Слова его, хотя и не вполне понятные Амелии, были полны доброты; они в каком-то смысле оправдывали ее; в них чувствовалось снисхождение ласкового дедушки; успокаивала ее также уверенность доктора: он обещал ей полное здоровье; его седая борода походила на седины Бога-отца и внушала веру в его непогрешимость; это придавало силы, укрепляло ощущение внутреннего покоя, которым она наслаждалась после своей истерической исповеди в часовне Пойяйса.
Ах, конечно, сама Пресвятая дева, сжалившись над ее муками, велела ей отдать свою израненную душу в ласковые руки падре Феррана! Ей казалось, что там, в его синей исповедальне, она оставила всю горечь, все страхи, весь груз черных дум – все, что душило и убивало ее. Каждое слово аббата разгоняло тучи, обложившие весь ее небосвод; теперь над ней сияло голубое небо, а когда она молилась, пречистая уже не отворачивала от нее гневный лик. У аббата была удивительная манера исповедовать! Он держал себя совсем не так, как положено жрецу грозного божества; в его речах было что-то женственное, материнское, умиротворяющее. Он не рисовал мрачных картин адской бездны; напротив, теперь перед ней простиралось бескрайнее милосердное небо, двери которого были широко распахнуты, а многочисленные тропы к нему так легки и приятны, что лишь мятежное упрямство отказалось бы вступить в одну из них. Бог представал в образе доброго, улыбающегося прадеда; пречистая дева была чем-то вроде сестры милосердия; святые – гостеприимными соседями. То была религия приветливая, полная милосердия; по словам аббата выходило, что одной чистой слезы достаточно, чтобы искупить целую греховную жизнь.
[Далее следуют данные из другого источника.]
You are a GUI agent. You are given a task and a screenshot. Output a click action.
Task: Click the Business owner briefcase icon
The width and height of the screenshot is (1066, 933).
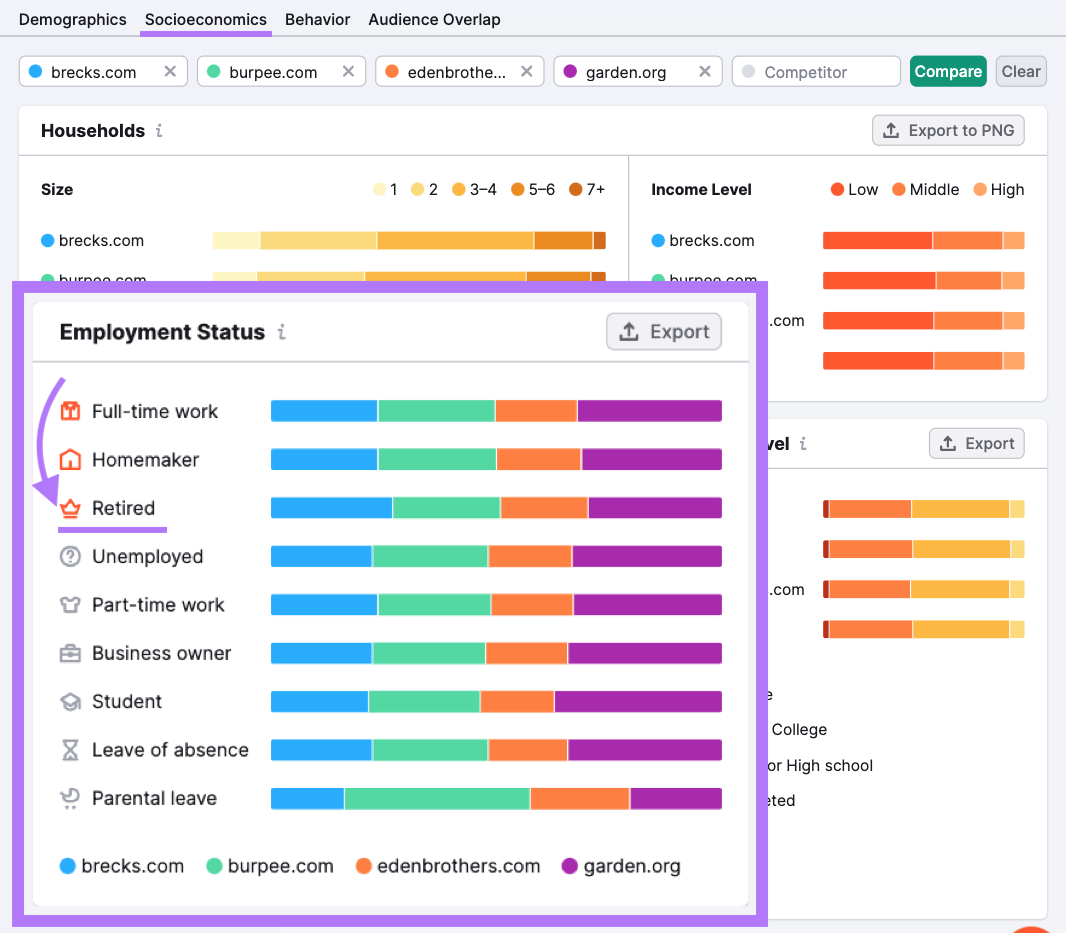(70, 654)
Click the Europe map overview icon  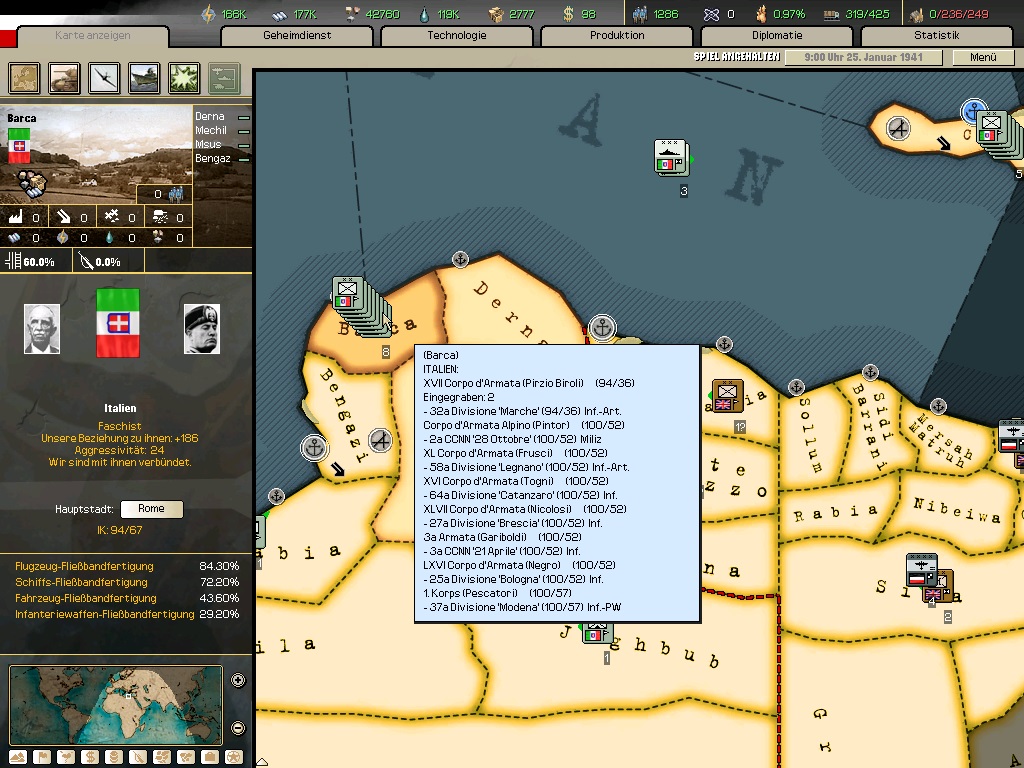tap(24, 77)
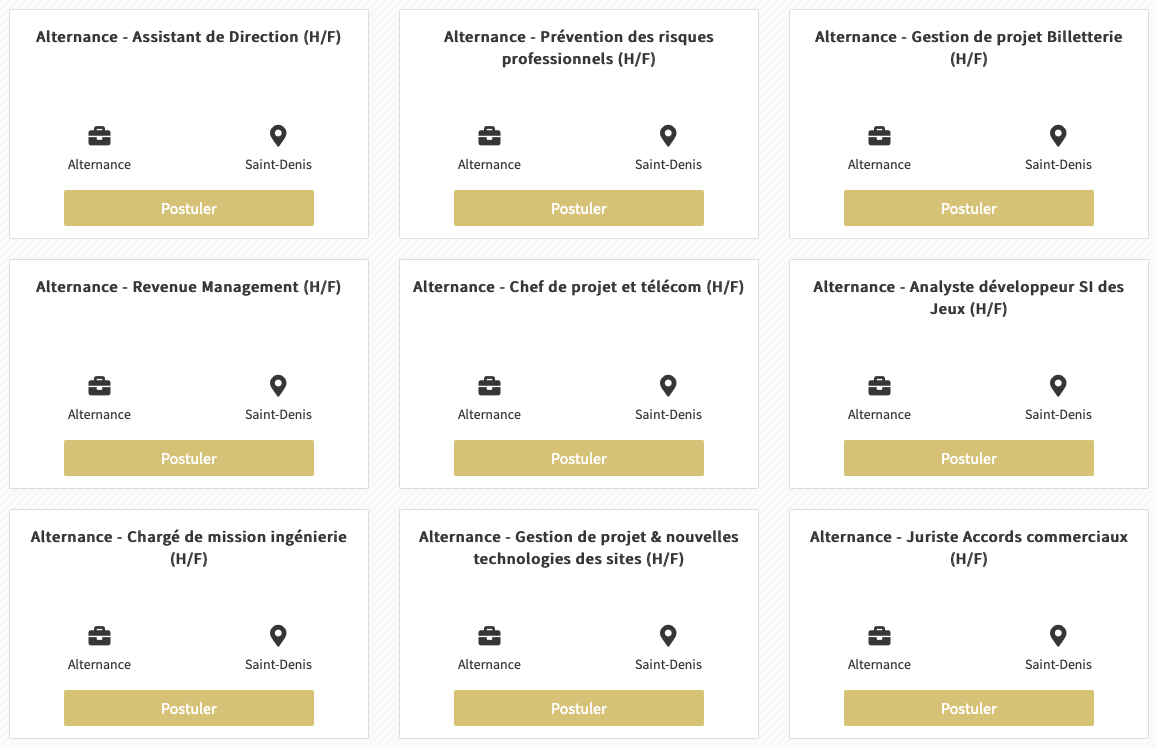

Как это не похоже на угрюмое вероучение, которое с самого детства отравляло страхом ее душу! Так же не похоже, как эта деревенская часовенка – на каменную громаду собора! Там, в старом соборе, многоаршинная толща стен отделяла молящихся от жизни и природы; все вокруг было темно, печально, все дышало покаянием, со всех сторон глядели суровые лики святых. Радость не имела туда доступа; ни голубое небо, ни птицы, ни свежий воздух полей, ни улыбка; если там и бывали цветы, то искусственные; у входа всегда стоял сторож, чтобы отгонять собак, и эти добрые животные не могли войти в церковь; даже солнце было оттуда изгнано, и скудный свет, допускавшийся в соборе, исходил от одних лишь бледных лампад.